By Robyn Ryle
$22.99; Source Books; 400 pages
Imagine being a young, queer or curious child with a lot of questions, but not a lot of resources on gender, sexuality, and terminology that come without judgement or an obligation to be factual. You might be stymied by religious or cultural opposition from your family or educational institutions. You could seek out friends or the vastness of the internet, but they may have multitudes of options that could be incorrect or confusing. Textbooks might be intimidating or out of date, and while factual, might be hard to interpret in a real world sense.
Author Robyn Ryle has designed a tome that is honest, approachable, and for the person reading to pinpoint where they fall on the ever-changing gender spectrum, it provides answers with the viewpoint that there is no wrong path, or path that you can't change if it's not working for you. Ryle does this in a friendly "choose your own adventure" format. It's fun and informative, and it rewards you the more exploration you do on any particular story path.
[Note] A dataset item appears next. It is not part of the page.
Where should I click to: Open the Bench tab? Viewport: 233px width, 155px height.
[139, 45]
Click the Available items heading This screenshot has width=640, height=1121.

So, you can follow the the many paths that originate from the moment a person is born, that set them on a gendered path. You can choose if you're born into a society that is patriarchal, matriarchal or neither; Or you're born into current or historic traditions that recognized more genders than male or female ( Mojave desert or Balkans dwellers, for example ). You can explore the societal meanings assigned to being male, female, or intersex and determine for yourself how helpful ( or, harmful ) they feel to you. You can explore gender conformity, or branch out into spaces like genderqueer, non-binary and trans that exist for those who have determined their societal designated gender isn't adequate for their expression.
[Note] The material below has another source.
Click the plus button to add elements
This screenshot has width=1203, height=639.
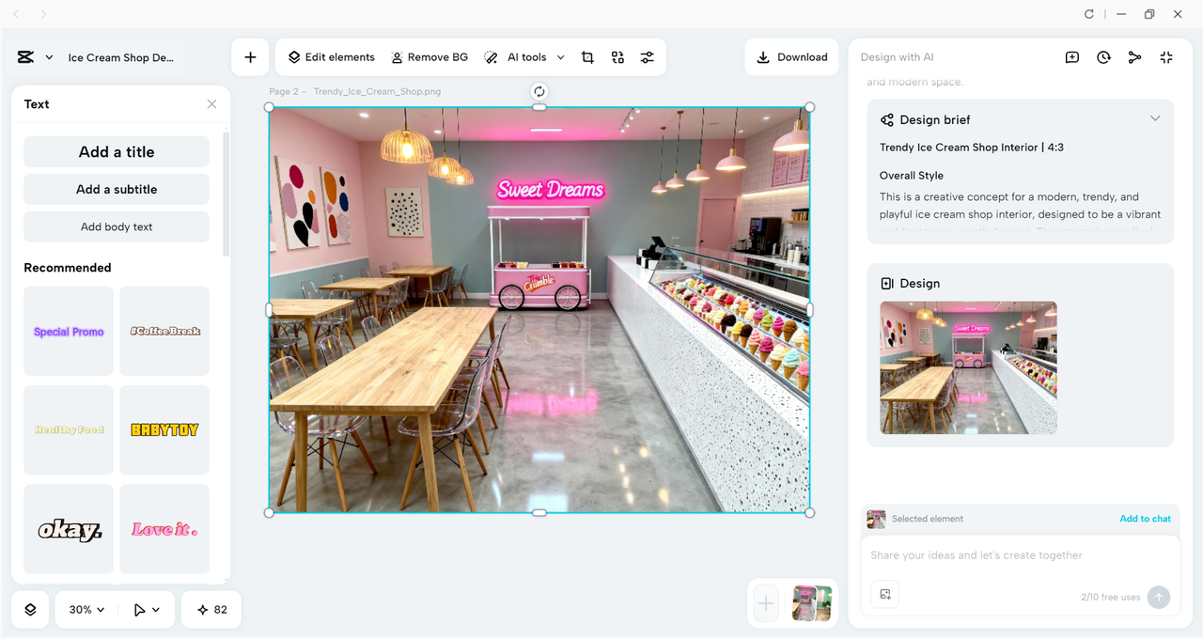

This "choose your own gender adventure" allows you to pick any gender, biological or world-view path, and follow it into it's logical annals. At the end of almost every segment, readers are invited to "start a new gender journey". Most adventure books evoke the honor system to discourage readers from skipping around or cherry-picking their outcomes, but author Ryle rewards the readers' curiosity instead.
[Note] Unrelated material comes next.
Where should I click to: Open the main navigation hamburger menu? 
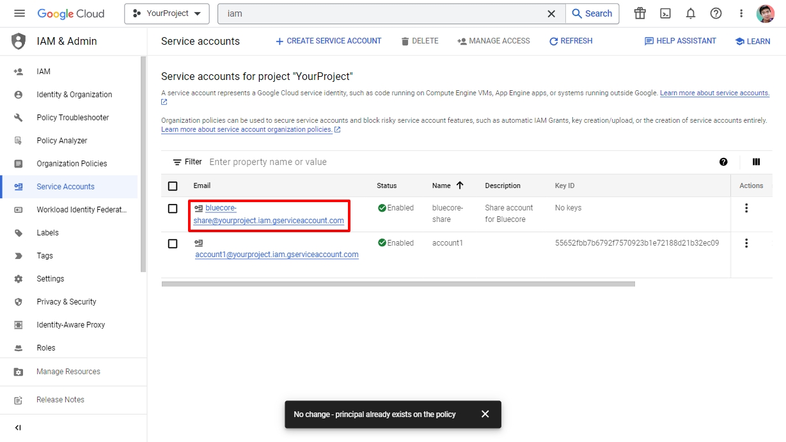pos(19,13)
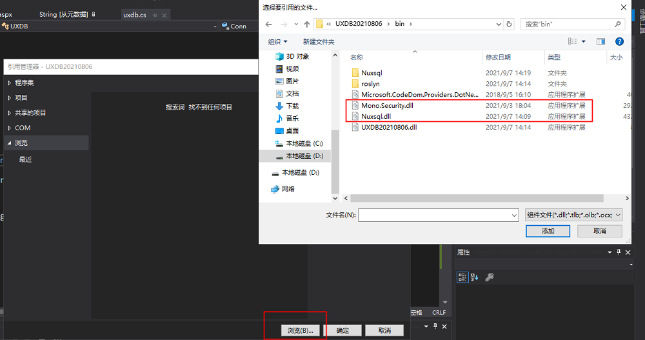This screenshot has width=645, height=340.
Task: Open the file dialog help button
Action: pos(619,41)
She He They Me is a fantastic exploration of gender for this particular modern window of questioning and abandoning those gender definitions that have proven harmful to so many. It would help anyone feeling stuck in their own unfulfilling adventure, unsure of what would be on the pages of another journey. It encourages students of any age to get exploring. With this as her first edition, Ryle will surely have volumes upon volumes in store for us, as gender concepts and outcomes continue to expand in the future.